Qué harás →
1. Reescribe de forma más breve el párrafo del texto sobre la poesía involuntaria que empieza con «Hay momentos de poesía involuntaria», sin perder sus ideas principales.
2. Prosigue el texto sobre la poesía involuntaria desde donde termina.

Hay momentos de poesía involuntaria en el mundo. Destellos de belleza entre la maleza, milagros literarios que iluminan zonas insospechadas. Así, el lenguaje se transforma en una especie de estrella fugaz que solo concede su promesa a aquellos ojos que anhelan y desean su desmelenada brevedad. Para los demás, no es más que un rayón luminiscente en el cielo. Una visión pasajera que no dejará más huella que la que deja un susurro o un suspiro en medio del desierto. Para otros, para algunos, puede significar un desdoble metafórico en el que cada cosa se traslada de aquí para allá hasta trastocar y pulverizar los puntos cardinales y dejarnos en una nada magnífica en la que cada cosa puede ser otra, en la que las palabras mutan hasta reveses insospechados y en la que volvemos al polvo cósmico y primigenio, a las partículas elementales de las que todos partimos, porque polvo fuimos, somos y en polvo nos convertiremos.
En esa fugacidad de escándalo puedo decir que yo, un hombre común, un treintañero en la medianía de esta década, una persona como todas, un simple mortal entre los mortales, yo, digo, puedo afirmar que he dado vida a cientos, a miles de nubes y que de cientos, quizás miles, de labios que he besado he visto también nacer nubes mientras mis ojos enfebrecidos y luminosos se quieren devorar los suyos, tan bellos en su ardor, tan encantadores en su fiebre de fruta madura.

Información dada →
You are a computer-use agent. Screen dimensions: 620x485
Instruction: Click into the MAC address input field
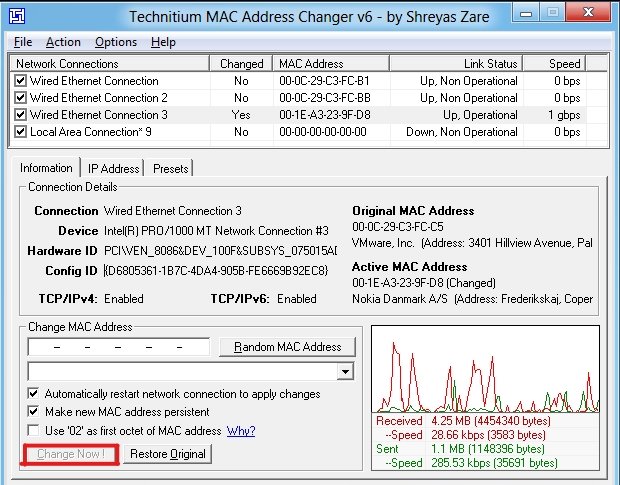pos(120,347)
--
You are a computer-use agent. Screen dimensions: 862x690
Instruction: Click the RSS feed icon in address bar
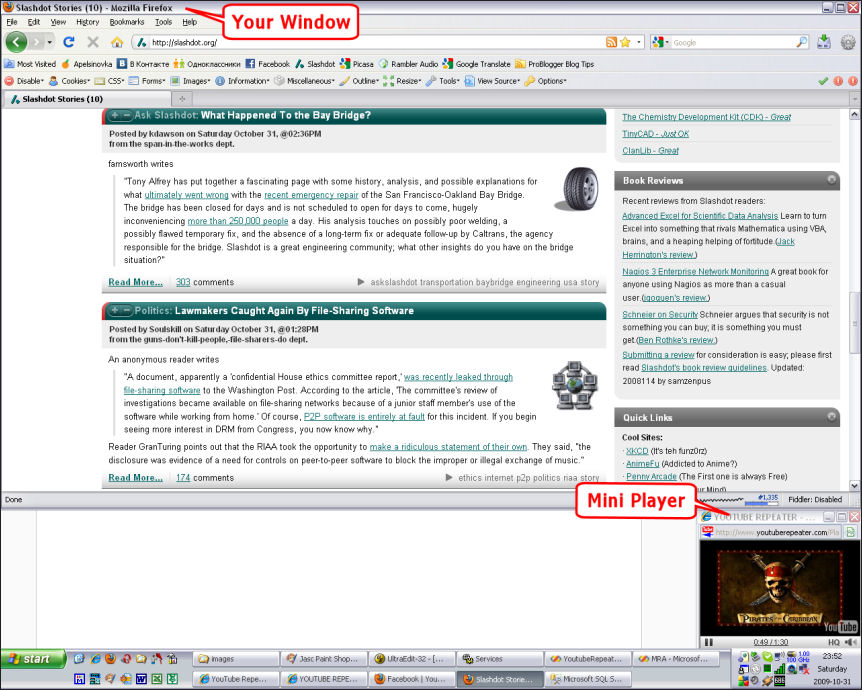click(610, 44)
* * *
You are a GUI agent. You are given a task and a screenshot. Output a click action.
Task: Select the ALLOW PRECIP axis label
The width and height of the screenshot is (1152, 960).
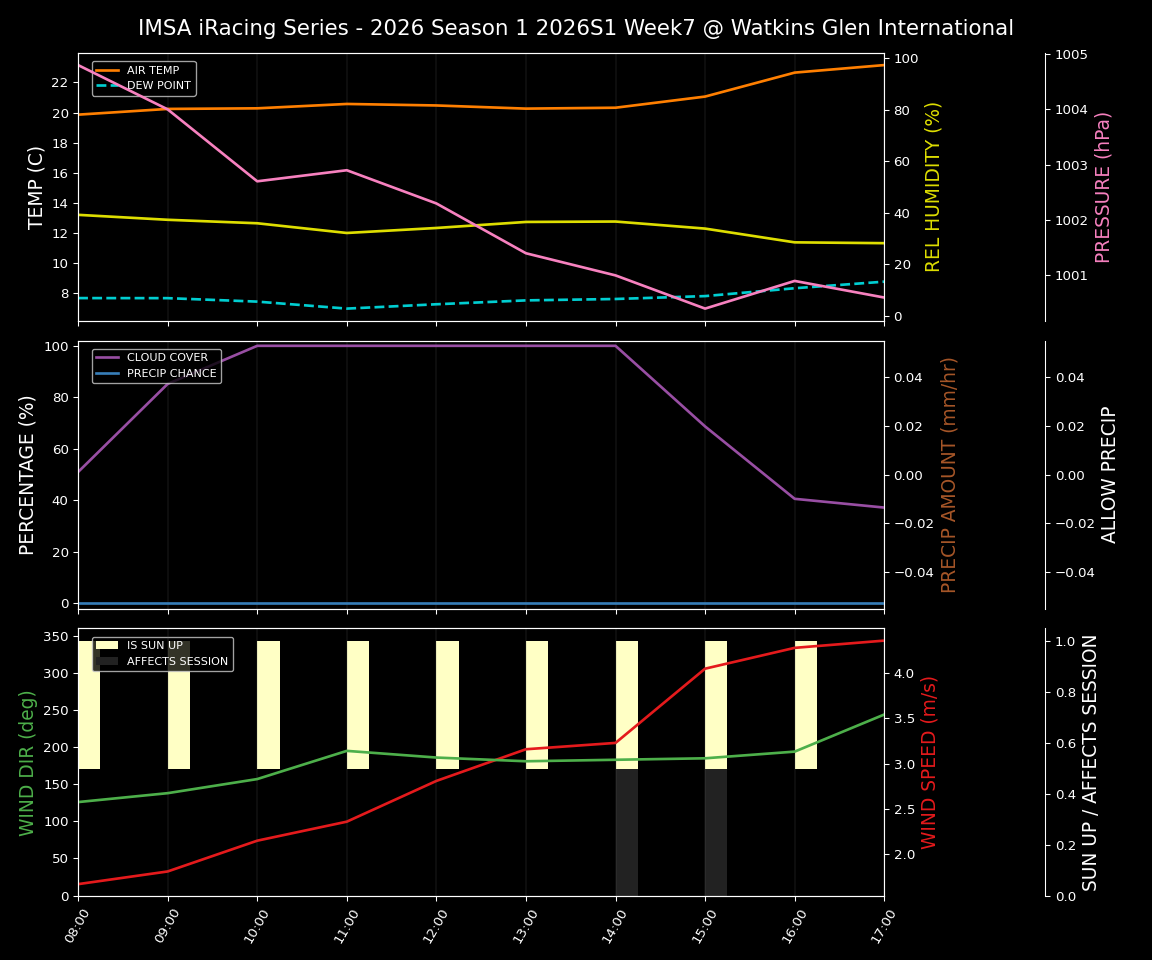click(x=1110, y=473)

Resultados por tarea →
1. A veces el mundo ofrece poesía sin querer: destellos de belleza en lugares inesperados. El lenguaje se vuelve entonces como una estrella fugaz que solo cumple su promesa para quien la desea. Para los demás es apenas una raya de luz en el cielo que pasa sin dejar huella. Para algunos, en cambio, puede ser un juego de metáforas que cambia todo de lugar y borra los puntos cardinales. Nos deja en una nada magnífica donde cada cosa puede ser otra y las palabras se transforman. Así volvemos al polvo del que venimos, porque polvo fuimos, somos y seremos.

2.
¿Cuántos de ustedes pueden decir que han triturado cristales para derretirlos, fumarlos y luego expulsarlos de sus cuerpos, de sus gargantas, de sus bocas como nubes que se elevan hasta el cielo para morir en la nada de la cotidianidad?
Yo puedo decirlo, sí. Yo puedo afirmar que soy un creador de nubes. No, no soy un mago. Tampoco soy un alquimista con la edad de los siglos. Mucho menos soy un loco o un soñador con ínfulas de mesías new age.
Descubrí las costuras del sexo.
Soy un paria que se adentró donde le advirtieron que nunca se adentrara.
Alguien para quien las palabras fiesta y juego se transformaron en algo más.
He consumido metanfetaminas y otras drogas con fines recreativos y sexuales.
Decidí que encontraría la belleza donde otros solo ven fealdad.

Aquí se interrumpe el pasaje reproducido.